Анализ накоплений метаболитов показал, что пиримидиновый модуль в клетках S. melliferum содержит следующие максимумы УМФ и ЦМФ, в клетках A. laidlawii -уридин и цитидин, а в клетках М. gallisepticum отсутствуют максимумы. Фермент уридинкиназа катализирует реакции фосфорилирования цитидина и уридина с образованием мононуклеотидов и ответственен за образование УМФ и ЦМФ. За накопление УМФ и ЦМФ может отвечать также фермент уридилаткиназа (РугН), синтезирующий УДФ и ЦДФ из монофосфатов. Данные указывают на повышающий активность фермента характер влияния аминокислотных замен в уридинкиназе или снижающий активность характер влияния аминокислотных замен в уридилаткиназе S. melliferum. Мы обнаружили (отностительно Т. thermophilus) мутации A16G в сайтах связывания субстрата в ферменте Q7NB32MYCGA бактерии М. gallisepticum и Y159F в ферменте G9Y068SPIME бактерии S. melliferum (см. Приложение 2). Мы обнаружили (отноститеьлно В. subtilis) мутации в сайтах связывания субстрата уридилаткиназы: для A. laidlawii - N137S в ферменте A9NHC4ACHLI и для S. melliferum - N137Q замену в ферменте G9XZS5SPIME. Так как мутации обнаружены и в ферменте, ответственном за расход УМФ, и в синтезирующем УМФ ферменте, сложно точно определить характер влияния этих мутаций в S. melliferum.

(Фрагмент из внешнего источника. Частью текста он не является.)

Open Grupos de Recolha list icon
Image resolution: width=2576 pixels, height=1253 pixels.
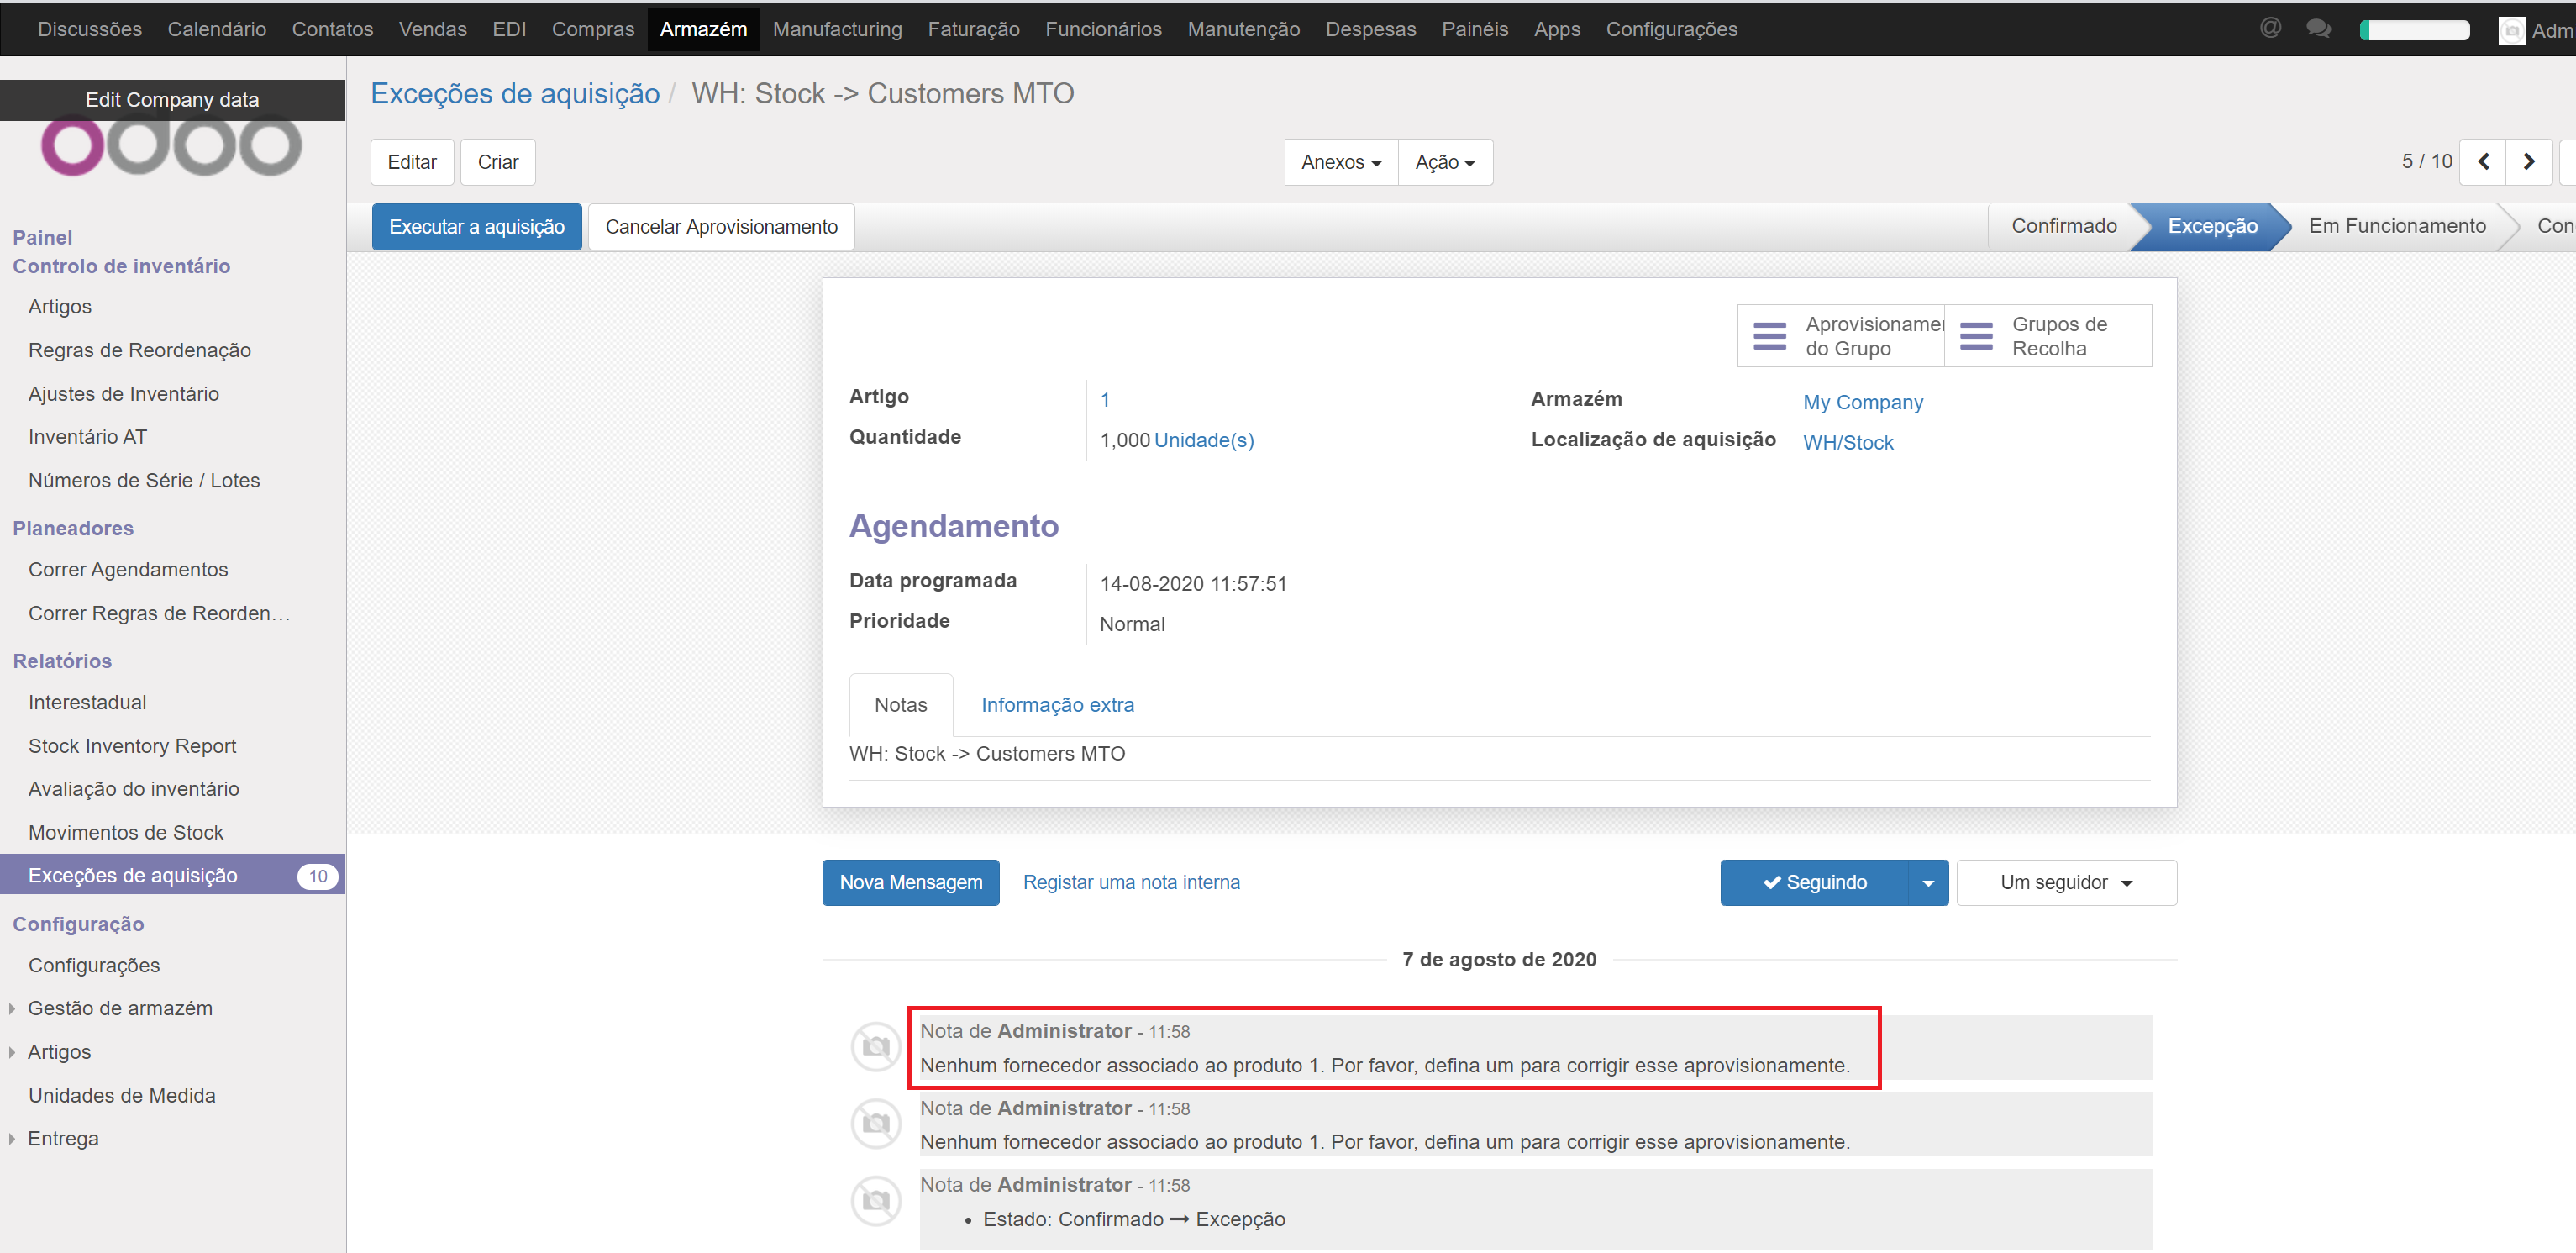click(1975, 336)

Мы определили накопление рибозо-5-фосфата в клетках A. laidlawii и множество замен в сайте связывания АТФ рибозо-фосфат-пирофосфокиназы во всех трех видах относительно структуры PrsA Е. colt R107A в Q7NAR0MYCGA, S108G в Q7NAR0MYCGA и G9XZ29SPIME; а также две замены в петле связывания фосфорибозил-пирофосфата M222I и L218M фермента A9NE81ACHLI (см. Приложение 2). Мутации PrsA, по-видимому, снижают связываемость с субстратами и активность протекания реакции в клетках М. gallisepticum и S. melliferum, а мутации в сайте связывания PrsA с фосфо-рибозил-пирофосфатом в A. laidlawii не влияют на активность. В сайте связывания субстрата транскетолазы G9Y039SPIME в клетках S. melliferum мы идентифицировали мутацию S384A (по отношению к последовательности Е. coli), однако трудно судить о ее характере, так как данных о накоплении метаболитов в этих клетках не имеется. Мы обнаружили мутации (отноститеьлно В. subtilis) в сайтах связывания с субстратом тими дин киназы (Tdk): в ферменте A9NEC0ACHLI A. laidlawii - V89A, С148Т, C183S, и Н186А и в ферменте G9XYA3SPIME S. melliferum- Н186С (см. Приложение 2). Тимидин накапливается только в клетках A. laidlawii, поэтому можно предположить снижение активности тимидин киназы A9NEC0ACHLI из-за многочисленных замен.